:: WHAT IS EXPECTED ::
Please read the records below and return each line holding the string "arrow".

:: RECORDS FOR THIS TASK ::
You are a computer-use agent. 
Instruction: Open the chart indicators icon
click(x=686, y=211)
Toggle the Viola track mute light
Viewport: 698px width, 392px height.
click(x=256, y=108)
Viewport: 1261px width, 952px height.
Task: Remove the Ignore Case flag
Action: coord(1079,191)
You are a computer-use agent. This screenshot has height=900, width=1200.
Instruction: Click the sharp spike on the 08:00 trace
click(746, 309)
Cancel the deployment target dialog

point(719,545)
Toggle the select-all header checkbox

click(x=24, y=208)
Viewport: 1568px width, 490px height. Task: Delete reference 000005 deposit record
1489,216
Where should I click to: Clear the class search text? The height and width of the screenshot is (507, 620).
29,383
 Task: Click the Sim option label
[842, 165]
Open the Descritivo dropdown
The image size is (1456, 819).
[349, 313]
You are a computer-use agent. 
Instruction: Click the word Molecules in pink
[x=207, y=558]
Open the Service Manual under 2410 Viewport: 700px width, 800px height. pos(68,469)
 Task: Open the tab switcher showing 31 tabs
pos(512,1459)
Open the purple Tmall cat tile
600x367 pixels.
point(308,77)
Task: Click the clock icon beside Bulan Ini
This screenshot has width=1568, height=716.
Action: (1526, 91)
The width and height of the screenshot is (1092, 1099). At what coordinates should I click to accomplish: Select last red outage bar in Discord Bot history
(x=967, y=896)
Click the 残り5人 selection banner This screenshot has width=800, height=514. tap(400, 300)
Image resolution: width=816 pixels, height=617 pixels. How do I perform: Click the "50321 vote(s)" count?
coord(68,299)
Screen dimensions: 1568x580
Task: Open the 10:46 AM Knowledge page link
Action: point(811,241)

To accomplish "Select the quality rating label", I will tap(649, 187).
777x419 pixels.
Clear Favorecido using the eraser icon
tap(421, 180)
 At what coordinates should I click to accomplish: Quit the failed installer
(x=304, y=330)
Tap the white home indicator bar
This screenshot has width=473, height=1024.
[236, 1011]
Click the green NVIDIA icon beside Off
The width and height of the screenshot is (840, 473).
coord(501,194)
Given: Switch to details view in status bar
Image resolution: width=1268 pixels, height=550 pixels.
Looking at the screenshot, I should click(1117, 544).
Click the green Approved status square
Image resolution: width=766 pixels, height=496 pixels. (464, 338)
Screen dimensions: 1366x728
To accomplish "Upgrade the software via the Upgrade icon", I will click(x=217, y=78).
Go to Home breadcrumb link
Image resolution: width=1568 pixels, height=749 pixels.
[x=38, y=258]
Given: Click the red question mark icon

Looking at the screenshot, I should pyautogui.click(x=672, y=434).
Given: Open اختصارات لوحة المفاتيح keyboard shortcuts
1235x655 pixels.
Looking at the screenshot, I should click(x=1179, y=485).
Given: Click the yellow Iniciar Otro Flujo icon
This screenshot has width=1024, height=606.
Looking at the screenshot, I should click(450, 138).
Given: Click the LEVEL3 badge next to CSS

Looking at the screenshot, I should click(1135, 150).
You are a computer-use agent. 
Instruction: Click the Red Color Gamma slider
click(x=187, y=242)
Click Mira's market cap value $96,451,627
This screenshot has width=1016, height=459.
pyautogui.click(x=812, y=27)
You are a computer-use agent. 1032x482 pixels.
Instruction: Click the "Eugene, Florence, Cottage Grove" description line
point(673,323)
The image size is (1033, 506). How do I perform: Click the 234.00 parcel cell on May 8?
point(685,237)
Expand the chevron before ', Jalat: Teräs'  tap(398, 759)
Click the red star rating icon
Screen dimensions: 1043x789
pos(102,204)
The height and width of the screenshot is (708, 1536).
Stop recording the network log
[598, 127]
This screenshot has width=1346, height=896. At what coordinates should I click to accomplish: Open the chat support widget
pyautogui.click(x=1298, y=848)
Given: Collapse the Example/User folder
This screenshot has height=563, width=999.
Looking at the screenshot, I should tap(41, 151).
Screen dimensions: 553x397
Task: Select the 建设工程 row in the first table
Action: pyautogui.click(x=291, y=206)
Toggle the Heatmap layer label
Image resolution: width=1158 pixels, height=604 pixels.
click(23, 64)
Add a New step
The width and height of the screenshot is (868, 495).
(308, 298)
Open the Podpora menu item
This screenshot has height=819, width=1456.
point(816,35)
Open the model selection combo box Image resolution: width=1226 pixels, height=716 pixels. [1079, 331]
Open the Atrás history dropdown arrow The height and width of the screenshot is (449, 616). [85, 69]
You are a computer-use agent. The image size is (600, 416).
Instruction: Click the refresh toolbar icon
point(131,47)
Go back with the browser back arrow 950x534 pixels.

:: TASK OUTPUT ::
Open the Atrás history dropdown arrow The height and width of the screenshot is (449, 616). [85, 69]
Go back with the browser back arrow 950x534 pixels.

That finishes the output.